++++ DATA EXTRACT

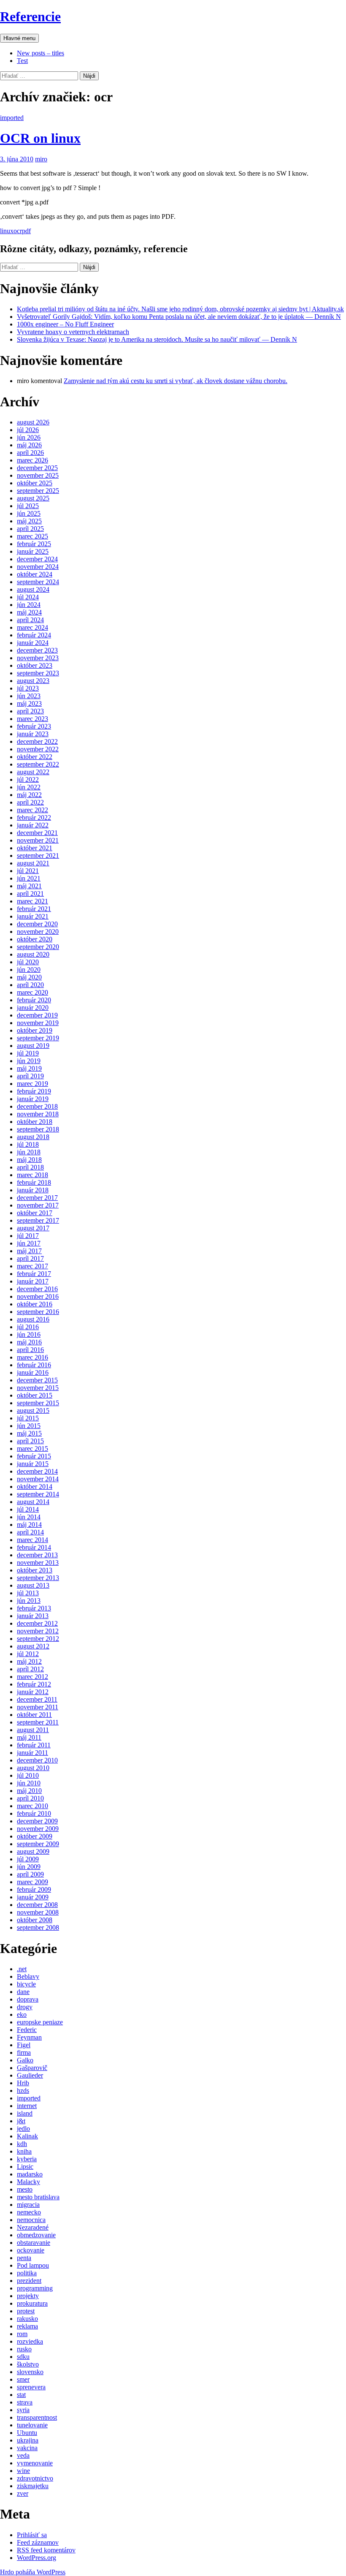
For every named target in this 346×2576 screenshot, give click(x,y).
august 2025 (33, 498)
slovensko (30, 2371)
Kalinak (27, 2136)
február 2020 (34, 1000)
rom (22, 2333)
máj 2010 (29, 1790)
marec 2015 (32, 1448)
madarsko (30, 2174)
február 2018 (34, 1182)
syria (23, 2409)
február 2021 (34, 908)
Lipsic (25, 2166)
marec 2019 (32, 1083)
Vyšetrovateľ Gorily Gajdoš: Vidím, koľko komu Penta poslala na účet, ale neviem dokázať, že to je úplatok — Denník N (179, 316)
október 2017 (34, 1212)
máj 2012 (29, 1661)
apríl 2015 (30, 1440)
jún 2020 (29, 969)
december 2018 (37, 1106)
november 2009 (38, 1828)
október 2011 (34, 1714)
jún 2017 (29, 1243)
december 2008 (37, 1904)
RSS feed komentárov (46, 2550)
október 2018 (34, 1121)
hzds (23, 2090)
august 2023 (33, 680)
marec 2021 (32, 901)
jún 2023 (29, 695)
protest (26, 2311)
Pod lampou (33, 2265)
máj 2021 (29, 885)
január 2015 (33, 1463)
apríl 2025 (30, 528)
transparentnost (37, 2417)
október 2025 (34, 483)
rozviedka (30, 2341)
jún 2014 (29, 1517)
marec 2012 (32, 1676)
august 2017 (33, 1228)
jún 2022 (29, 787)
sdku (23, 2356)
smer (23, 2379)
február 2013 (34, 1608)
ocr (18, 230)
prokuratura (32, 2303)
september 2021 (38, 855)
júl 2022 (28, 779)
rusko (24, 2349)
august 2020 (33, 954)
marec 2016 (32, 1357)
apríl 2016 (30, 1349)
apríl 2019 (30, 1076)
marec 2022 (32, 809)
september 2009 (38, 1843)
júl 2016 (28, 1326)
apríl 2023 (30, 711)
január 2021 (33, 916)
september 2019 (38, 1038)
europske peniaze (40, 2022)
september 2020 (38, 946)
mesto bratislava (38, 2197)
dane (23, 1991)
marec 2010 (32, 1805)
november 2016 (38, 1296)
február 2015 (34, 1456)
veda (23, 2455)
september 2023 (38, 673)
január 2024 (33, 642)
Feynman (29, 2037)
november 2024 (38, 566)
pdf (26, 230)
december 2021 (37, 832)
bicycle (26, 1984)
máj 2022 (29, 794)
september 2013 (38, 1577)
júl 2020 (28, 962)
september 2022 (38, 764)
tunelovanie (32, 2425)
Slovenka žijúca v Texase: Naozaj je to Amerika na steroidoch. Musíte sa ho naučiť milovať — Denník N (157, 339)
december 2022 (37, 741)
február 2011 (34, 1745)
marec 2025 (32, 536)
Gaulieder (30, 2075)
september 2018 (38, 1129)
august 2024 (33, 589)
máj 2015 (29, 1433)
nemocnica (31, 2219)
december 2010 (37, 1760)
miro (41, 159)
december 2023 (37, 650)
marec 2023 (32, 718)
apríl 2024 (30, 619)
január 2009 (33, 1897)
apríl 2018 (30, 1167)
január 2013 (33, 1615)
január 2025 (33, 551)
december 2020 (37, 924)
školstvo (28, 2364)
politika (27, 2273)
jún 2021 (29, 878)
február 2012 (34, 1684)
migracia (28, 2204)
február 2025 (34, 543)
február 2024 (34, 635)
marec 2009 (32, 1881)
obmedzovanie (36, 2235)
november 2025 (38, 475)
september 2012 (38, 1638)
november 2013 (38, 1562)
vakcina (27, 2447)
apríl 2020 (30, 984)
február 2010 (34, 1813)
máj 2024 (29, 612)
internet (27, 2105)
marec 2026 (32, 460)
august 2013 (33, 1585)
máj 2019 (29, 1068)
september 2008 (38, 1927)
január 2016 (33, 1372)
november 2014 (38, 1478)
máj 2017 (29, 1250)
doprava (27, 1999)
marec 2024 (32, 627)
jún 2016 (29, 1334)
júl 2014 (28, 1509)
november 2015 (38, 1387)
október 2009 (34, 1836)
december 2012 (37, 1623)
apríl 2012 (30, 1669)
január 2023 (33, 733)
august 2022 (33, 771)
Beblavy (28, 1976)
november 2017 (38, 1205)
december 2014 (37, 1471)
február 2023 (34, 726)
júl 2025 (28, 505)
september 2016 (38, 1311)
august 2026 (33, 422)
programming (35, 2288)
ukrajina (27, 2440)
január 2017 (33, 1281)
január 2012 (33, 1691)
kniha (24, 2151)
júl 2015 (28, 1418)
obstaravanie (33, 2242)
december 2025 (37, 467)
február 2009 (34, 1889)
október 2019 (34, 1030)
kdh (22, 2143)
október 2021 (34, 847)
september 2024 (38, 581)
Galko (25, 2060)
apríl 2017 (30, 1258)
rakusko (27, 2318)
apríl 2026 (30, 452)
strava (24, 2402)
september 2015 (38, 1402)
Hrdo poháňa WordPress (32, 2572)
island (24, 2113)
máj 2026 (29, 445)
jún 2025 (29, 513)
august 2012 (33, 1646)
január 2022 (33, 825)
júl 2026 (28, 429)
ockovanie (30, 2250)
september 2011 (38, 1722)
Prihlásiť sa (32, 2534)
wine (23, 2470)
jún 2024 (29, 604)
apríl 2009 (30, 1874)
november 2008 (38, 1912)
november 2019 (38, 1022)
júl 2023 (28, 688)
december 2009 (37, 1821)
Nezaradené (33, 2227)
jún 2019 (29, 1060)
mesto (24, 2189)
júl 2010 (28, 1775)
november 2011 (37, 1707)
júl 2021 (28, 870)
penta (24, 2257)
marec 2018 (32, 1174)
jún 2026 (29, 437)
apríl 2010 (30, 1798)
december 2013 (37, 1555)
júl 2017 (28, 1235)
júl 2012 (28, 1653)
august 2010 (33, 1767)
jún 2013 (29, 1600)
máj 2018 (29, 1159)
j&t (21, 2120)
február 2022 (34, 817)
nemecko (29, 2212)
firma (24, 2052)
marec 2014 (32, 1539)
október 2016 (34, 1304)
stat (21, 2394)
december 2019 (37, 1015)
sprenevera (31, 2387)
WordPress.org (36, 2557)
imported (12, 117)
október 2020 (34, 939)
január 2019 (33, 1098)
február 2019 (34, 1091)
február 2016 (34, 1364)
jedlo (23, 2128)
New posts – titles (40, 53)
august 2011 (33, 1729)
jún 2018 (29, 1152)
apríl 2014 (30, 1532)
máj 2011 (29, 1737)
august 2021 (33, 863)
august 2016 (33, 1319)
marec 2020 (32, 992)
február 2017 (34, 1273)
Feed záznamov (38, 2542)
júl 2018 (28, 1144)
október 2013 (34, 1570)
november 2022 (38, 749)
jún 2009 (29, 1866)
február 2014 (34, 1547)
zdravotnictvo (35, 2478)
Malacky (28, 2181)
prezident (29, 2280)
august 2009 (33, 1851)
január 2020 (33, 1007)
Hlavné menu (19, 38)
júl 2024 (28, 597)
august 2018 (33, 1136)
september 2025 (38, 490)
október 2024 (34, 574)
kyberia (27, 2159)
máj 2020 (29, 977)
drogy (24, 2006)
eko (22, 2014)
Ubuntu (27, 2432)
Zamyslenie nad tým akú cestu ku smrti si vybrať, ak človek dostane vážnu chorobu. (175, 380)
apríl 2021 (30, 893)
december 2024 (37, 559)
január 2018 (33, 1190)
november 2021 (38, 840)
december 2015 (37, 1380)
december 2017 (37, 1197)
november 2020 (38, 931)
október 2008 (34, 1919)
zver (22, 2493)
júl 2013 (28, 1593)
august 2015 (33, 1410)
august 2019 (33, 1045)
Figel (23, 2044)
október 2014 (34, 1486)
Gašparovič (32, 2067)
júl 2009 (28, 1859)
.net (22, 1968)
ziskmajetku (33, 2485)
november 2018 (38, 1114)
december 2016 (37, 1288)
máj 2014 (29, 1524)
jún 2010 (29, 1783)
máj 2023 (29, 703)
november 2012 (38, 1631)
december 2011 (37, 1699)
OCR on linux (40, 138)
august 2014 (33, 1501)
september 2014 (38, 1494)
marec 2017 (32, 1266)
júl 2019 (28, 1053)
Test (22, 60)
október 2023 (34, 665)
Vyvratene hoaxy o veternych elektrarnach (73, 331)
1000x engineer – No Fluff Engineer (65, 324)
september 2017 (38, 1220)
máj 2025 (29, 521)
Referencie (30, 16)
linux (7, 230)
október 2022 (34, 756)
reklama (27, 2326)
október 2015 (34, 1395)
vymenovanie (35, 2463)
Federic (27, 2029)
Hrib (23, 2082)
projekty (28, 2295)
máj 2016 (29, 1342)
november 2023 (38, 657)
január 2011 (32, 1752)
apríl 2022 (30, 802)
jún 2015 (29, 1425)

++++++++

WORK REQUIRED | Within the material above, the line with "február 2018 (34, 1182)" opens the range and the line with "február 2012 (34, 1684)" closes it; reproduce that range word for word.

REPLY |
február 2018 (34, 1182)
syria (23, 2409)
február 2021 (34, 908)
Lipsic (25, 2166)
marec 2019 (32, 1083)
Vyšetrovateľ Gorily Gajdoš: Vidím, koľko komu Penta poslala na účet, ale neviem dokázať, že to je úplatok — Denník N (179, 316)
október 2017 (34, 1212)
máj 2012 (29, 1661)
apríl 2015 (30, 1440)
jún 2020 (29, 969)
december 2018 (37, 1106)
november 2009 (38, 1828)
október 2011 (34, 1714)
jún 2017 (29, 1243)
december 2008 (37, 1904)
RSS feed komentárov (46, 2550)
október 2018 (34, 1121)
hzds (23, 2090)
august 2023 (33, 680)
marec 2021 (32, 901)
jún 2023 (29, 695)
protest (26, 2311)
Pod lampou (33, 2265)
máj 2021 (29, 885)
január 2015 (33, 1463)
apríl 2025 (30, 528)
transparentnost (37, 2417)
október 2025 (34, 483)
rozviedka (30, 2341)
jún 2014 (29, 1517)
marec 2012 (32, 1676)
august 2017 (33, 1228)
jún 2022 (29, 787)
sdku (23, 2356)
smer (23, 2379)
február 2013 (34, 1608)
ocr (18, 230)
prokuratura (32, 2303)
september 2021 (38, 855)
júl 2022 (28, 779)
rusko (24, 2349)
august 2020 (33, 954)
marec 2016 (32, 1357)
apríl 2016 (30, 1349)
apríl 2019 (30, 1076)
marec 2022 (32, 809)
september 2009 (38, 1843)
júl 2016 (28, 1326)
apríl 2023 (30, 711)
január 2021 (33, 916)
september 2019 (38, 1038)
europske peniaze (40, 2022)
september 2020 (38, 946)
mesto bratislava (38, 2197)
dane (23, 1991)
marec 2010 (32, 1805)
november 2016 (38, 1296)
február 2015 (34, 1456)
veda (23, 2455)
september 2023 (38, 673)
január 2024 (33, 642)
Feynman (29, 2037)
november 2024 (38, 566)
pdf (26, 230)
december 2021 (37, 832)
bicycle (26, 1984)
máj 2022 (29, 794)
september 2013 (38, 1577)
júl 2020 (28, 962)
september 2022 (38, 764)
tunelovanie (32, 2425)
Slovenka žijúca v Texase: Naozaj je to Amerika na steroidoch. Musíte sa ho naučiť milovať — Denník N (157, 339)
december 2022 (37, 741)
február 2011 (34, 1745)
marec 2025 (32, 536)
Gaulieder (30, 2075)
september 2018 (38, 1129)
august 2024 (33, 589)
máj 2015 (29, 1433)
nemocnica (31, 2219)
december 2010 (37, 1760)
miro (41, 159)
december 2023 (37, 650)
marec 2023 (32, 718)
apríl 2024 (30, 619)
január 2009 (33, 1897)
apríl 2018 (30, 1167)
január 2013 (33, 1615)
január 2025 (33, 551)
december 2020 (37, 924)
školstvo (28, 2364)
politika (27, 2273)
jún 2021 (29, 878)
február 2012 (34, 1684)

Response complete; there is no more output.